=== Reading passage ===

On average, U.S. workers with artificial intelligence skills earn a wage premium of up to 25%, but some jobs could see raises of double that amount, according to PwC.
The consultancy analyzed 500 million job advertisements from 15 countries to look at the impact of AI on employment, skills, wages and productivity. The report, released on Tuesday, found that the U.S. has an AI skills premium of 25%, ahead of 14% in the UK, 11% in Canada, 7% in Singapore and 6% in Australia.
Digging deeper into individual jobs, PwC found that job ads for U.S. database designers and administrators that require AI skills are offering 53% higher wages than job ads in the same category that don’t require AI skills.
This isn’t surprising, since generative AI techniques require massive amounts of capacity to train large language models like OpenAI’s ChatGPT, which is driving data center boom. Indeed, leading AI chip supplier Nvidia reported a more than tripled rise in first-quarter revenue, driven by sales to data centers.
But lawyers can also get a raise: In the US, job ads seeking lawyers with AI skills promise 49% higher wages than ads seeking lawyers without AI skills.

=== Supplied material ===

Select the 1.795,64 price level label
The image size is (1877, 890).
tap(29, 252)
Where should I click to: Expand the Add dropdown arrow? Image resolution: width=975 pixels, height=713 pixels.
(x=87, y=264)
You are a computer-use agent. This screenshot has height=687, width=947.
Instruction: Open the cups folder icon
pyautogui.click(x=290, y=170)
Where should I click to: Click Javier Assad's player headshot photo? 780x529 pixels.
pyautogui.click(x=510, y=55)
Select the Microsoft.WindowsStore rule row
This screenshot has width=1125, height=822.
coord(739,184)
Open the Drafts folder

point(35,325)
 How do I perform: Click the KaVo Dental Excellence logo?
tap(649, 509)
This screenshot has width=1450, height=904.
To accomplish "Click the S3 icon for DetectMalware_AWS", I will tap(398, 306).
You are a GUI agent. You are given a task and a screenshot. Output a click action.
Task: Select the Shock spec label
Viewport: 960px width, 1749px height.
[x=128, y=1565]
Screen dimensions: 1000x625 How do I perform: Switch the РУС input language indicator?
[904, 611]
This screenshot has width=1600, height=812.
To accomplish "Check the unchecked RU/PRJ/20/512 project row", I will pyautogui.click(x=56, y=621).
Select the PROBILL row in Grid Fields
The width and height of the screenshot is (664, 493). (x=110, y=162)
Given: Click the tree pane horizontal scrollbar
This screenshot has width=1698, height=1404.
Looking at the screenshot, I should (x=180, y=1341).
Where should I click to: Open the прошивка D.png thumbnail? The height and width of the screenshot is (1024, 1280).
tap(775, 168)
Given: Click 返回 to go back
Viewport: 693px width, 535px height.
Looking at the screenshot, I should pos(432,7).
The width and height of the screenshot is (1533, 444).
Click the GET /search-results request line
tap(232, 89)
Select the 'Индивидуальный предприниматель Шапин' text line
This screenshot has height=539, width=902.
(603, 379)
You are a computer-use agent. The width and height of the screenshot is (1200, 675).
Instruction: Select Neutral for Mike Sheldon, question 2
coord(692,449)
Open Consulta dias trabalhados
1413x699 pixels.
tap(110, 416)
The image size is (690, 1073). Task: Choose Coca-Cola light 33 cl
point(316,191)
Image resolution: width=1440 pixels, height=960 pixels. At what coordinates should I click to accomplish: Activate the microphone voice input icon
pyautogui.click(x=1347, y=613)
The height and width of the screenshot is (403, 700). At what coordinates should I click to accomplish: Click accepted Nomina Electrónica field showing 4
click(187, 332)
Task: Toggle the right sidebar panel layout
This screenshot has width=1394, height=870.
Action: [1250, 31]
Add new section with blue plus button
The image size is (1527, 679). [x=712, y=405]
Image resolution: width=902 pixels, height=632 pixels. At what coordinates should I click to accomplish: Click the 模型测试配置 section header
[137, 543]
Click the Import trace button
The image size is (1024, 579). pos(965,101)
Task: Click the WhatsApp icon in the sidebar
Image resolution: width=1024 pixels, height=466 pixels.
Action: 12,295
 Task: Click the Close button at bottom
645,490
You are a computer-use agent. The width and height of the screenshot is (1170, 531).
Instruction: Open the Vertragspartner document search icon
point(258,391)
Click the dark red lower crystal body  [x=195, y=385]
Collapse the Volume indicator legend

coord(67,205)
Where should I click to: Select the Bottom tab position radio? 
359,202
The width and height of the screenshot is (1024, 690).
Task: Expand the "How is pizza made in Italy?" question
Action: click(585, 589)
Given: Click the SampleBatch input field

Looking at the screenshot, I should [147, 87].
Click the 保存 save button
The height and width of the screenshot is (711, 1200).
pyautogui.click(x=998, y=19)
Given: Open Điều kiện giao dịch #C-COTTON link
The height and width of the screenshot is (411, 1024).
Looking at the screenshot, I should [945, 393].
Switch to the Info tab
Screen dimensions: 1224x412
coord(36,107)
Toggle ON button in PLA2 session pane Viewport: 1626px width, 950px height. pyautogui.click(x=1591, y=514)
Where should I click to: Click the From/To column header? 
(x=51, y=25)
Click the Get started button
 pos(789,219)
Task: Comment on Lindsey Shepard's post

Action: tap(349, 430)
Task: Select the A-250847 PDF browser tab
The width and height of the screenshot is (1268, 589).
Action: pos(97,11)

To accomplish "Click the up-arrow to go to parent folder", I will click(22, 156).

===

Work instruction A:
Answer these questions from the article on AI skills and wages:
(i) How many job advertisements did PwC analyze?
(ii) How much higher are the wages offered in U.S. job ads for database designers and administrators that require AI skills?
(iii) How much higher are the wages promised in U.S. job ads seeking lawyers with AI skills?
Work instruction B:
List every country for which the article on AI skills and wages gives an AI skills premium, along with that premium.
The entries are not needed here.

Reply A:
(i) 500 million.
(ii) 53% higher.
(iii) 49% higher.

Reply B:
U.S.: 25%
UK: 14%
Canada: 11%
Singapore: 7%
Australia: 6%